Since the July computer-smashing incident, the Guardian has conducted its Snowden coverage from the U.S. — which has stronger guarantees toward the free press than the U.K. does. The organized computer destruction represents just one chapter of a governmental “freak-out,” in which the British government was unprepared for its secrets to come out.
It is unclear how the reaction to continuing disclosure of “Five Eyes” secrets — which has exposed the illegal and overreaching efforts both the U.S. and the U.K. have engaged in toward maintaining its intelligence dominance — will play out in the future, but recent development indicate that the furor in Washington and London is far from being stilled.
In November, Scotland Yard indicated that the law enforcement organization is investigating the case towards ascertaining if the newspaper and its editors violated national security with the publication of the Snowden documents. On Tuesday, U.S. House Intelligence Committee Chairman Mike Rogers accused Greenwald of illegally selling access to the leaked documents to news organizations.
“For personal gain, he’s now selling his access to information, that’s how they’re terming it … A thief selling stolen material is a thief,” Rogers told reporters.
Greenwald has been accused of holding on to at least 99 percent of the Snowden documents, and a number of publications reported having been approached by Greenwald.
Surrealism
It is the perception that Snowden conspired to steal and leak national intelligence that those associated with the disclosure have found the most difficulty. After two high-pressure meetings with the British cabinet secretary, Jeremy Heywood — who was acting on the direct orders of Prime Minister David Cameron — the Guardian effectively moved coverage of the Snowden’s case outside of British jurisdiction with the destruction of the computers. With the U.K. increasingly becoming strident in its response to the leaks — including the detention of David Miranda under the Terrorism Act in August due to suspicions that Miranda was ferrying Snowden’s NSA and GCHQ files — it is unclear where or how far this all may go.
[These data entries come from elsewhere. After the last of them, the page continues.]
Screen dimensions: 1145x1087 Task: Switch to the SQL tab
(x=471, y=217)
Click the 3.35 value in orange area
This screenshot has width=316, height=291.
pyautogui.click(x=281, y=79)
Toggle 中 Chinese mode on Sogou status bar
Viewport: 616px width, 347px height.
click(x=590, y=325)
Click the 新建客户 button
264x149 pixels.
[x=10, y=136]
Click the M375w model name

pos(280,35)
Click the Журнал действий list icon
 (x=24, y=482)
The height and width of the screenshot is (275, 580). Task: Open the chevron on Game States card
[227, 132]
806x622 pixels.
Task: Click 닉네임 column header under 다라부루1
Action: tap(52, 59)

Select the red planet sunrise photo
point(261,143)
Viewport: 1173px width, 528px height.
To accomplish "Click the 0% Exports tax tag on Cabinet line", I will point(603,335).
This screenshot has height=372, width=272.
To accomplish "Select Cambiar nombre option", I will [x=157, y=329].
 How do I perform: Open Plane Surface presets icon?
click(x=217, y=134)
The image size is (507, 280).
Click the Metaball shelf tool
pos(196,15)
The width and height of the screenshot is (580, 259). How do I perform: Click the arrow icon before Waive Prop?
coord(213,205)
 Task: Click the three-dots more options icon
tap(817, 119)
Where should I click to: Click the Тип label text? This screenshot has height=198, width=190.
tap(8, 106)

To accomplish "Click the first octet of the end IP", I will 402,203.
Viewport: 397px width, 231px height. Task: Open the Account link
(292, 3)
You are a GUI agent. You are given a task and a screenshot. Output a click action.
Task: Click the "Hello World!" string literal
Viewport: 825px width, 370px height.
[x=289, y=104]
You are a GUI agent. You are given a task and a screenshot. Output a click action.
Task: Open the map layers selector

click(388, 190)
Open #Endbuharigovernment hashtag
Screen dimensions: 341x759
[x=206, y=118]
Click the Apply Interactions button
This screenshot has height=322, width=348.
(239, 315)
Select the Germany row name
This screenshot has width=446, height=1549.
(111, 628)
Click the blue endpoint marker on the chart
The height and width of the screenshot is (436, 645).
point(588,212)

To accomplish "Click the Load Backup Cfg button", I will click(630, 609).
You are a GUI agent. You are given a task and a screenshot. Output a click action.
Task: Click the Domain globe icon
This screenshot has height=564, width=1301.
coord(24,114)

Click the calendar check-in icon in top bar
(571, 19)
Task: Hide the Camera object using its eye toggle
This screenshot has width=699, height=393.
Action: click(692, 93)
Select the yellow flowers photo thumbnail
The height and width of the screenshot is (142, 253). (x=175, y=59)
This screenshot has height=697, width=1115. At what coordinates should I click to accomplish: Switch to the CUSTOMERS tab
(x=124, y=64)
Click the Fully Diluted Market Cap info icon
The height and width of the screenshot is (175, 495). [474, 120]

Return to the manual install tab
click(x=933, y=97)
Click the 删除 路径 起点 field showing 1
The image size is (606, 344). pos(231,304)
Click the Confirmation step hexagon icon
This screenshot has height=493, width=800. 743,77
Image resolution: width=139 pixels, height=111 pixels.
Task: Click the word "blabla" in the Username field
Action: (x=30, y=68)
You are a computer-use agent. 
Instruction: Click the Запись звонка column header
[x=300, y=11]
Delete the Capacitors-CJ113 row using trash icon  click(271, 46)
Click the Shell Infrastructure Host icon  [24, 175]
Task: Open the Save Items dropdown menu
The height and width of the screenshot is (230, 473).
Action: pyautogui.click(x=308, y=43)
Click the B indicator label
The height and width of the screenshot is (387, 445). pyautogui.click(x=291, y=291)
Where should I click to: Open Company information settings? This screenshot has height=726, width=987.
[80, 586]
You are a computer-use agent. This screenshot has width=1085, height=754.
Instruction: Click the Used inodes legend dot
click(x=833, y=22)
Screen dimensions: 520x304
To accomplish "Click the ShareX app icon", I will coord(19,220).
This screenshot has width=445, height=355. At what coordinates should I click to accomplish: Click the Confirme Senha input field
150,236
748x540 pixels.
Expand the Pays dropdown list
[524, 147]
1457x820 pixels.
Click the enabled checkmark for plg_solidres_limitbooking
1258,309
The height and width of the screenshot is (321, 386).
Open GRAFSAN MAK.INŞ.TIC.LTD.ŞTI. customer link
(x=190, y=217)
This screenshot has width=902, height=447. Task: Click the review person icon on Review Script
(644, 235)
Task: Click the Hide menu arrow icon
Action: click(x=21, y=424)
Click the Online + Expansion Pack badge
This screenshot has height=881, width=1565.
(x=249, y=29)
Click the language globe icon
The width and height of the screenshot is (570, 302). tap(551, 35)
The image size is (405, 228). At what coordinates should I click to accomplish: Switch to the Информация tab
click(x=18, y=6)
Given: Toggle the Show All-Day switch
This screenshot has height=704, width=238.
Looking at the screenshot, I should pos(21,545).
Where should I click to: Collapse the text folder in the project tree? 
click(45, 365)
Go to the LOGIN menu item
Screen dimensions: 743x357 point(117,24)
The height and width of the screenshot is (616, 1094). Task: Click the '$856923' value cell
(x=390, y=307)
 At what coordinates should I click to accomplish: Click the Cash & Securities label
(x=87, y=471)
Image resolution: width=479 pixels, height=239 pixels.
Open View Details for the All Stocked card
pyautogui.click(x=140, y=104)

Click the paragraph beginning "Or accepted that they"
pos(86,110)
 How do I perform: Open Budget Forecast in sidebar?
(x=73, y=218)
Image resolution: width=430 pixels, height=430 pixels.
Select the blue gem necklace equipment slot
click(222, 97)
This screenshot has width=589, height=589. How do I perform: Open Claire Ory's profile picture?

“It was purely a symbolic act,» the Guardian’s deputy editor Paul Johnson said about the destruction of the computers. The Guardian explained to Downing Street that its copy of the files is not the only one, with duplicates existing in the U.S., Brazil, Germany and Russia.
Despite this, the Guardian was compelled to follow-through on threat of the government shutting down the newspaper. The Guardian could not confirm that its copy is the only copy that exists in the U.K., or that the four destroyed laptops were the same laptops Snowden carried to Hong Kong.
«We knew that. GCHQ knew that. And the government knew that,” Johnson said. «It was the most surreal event I have witnessed in British journalism.»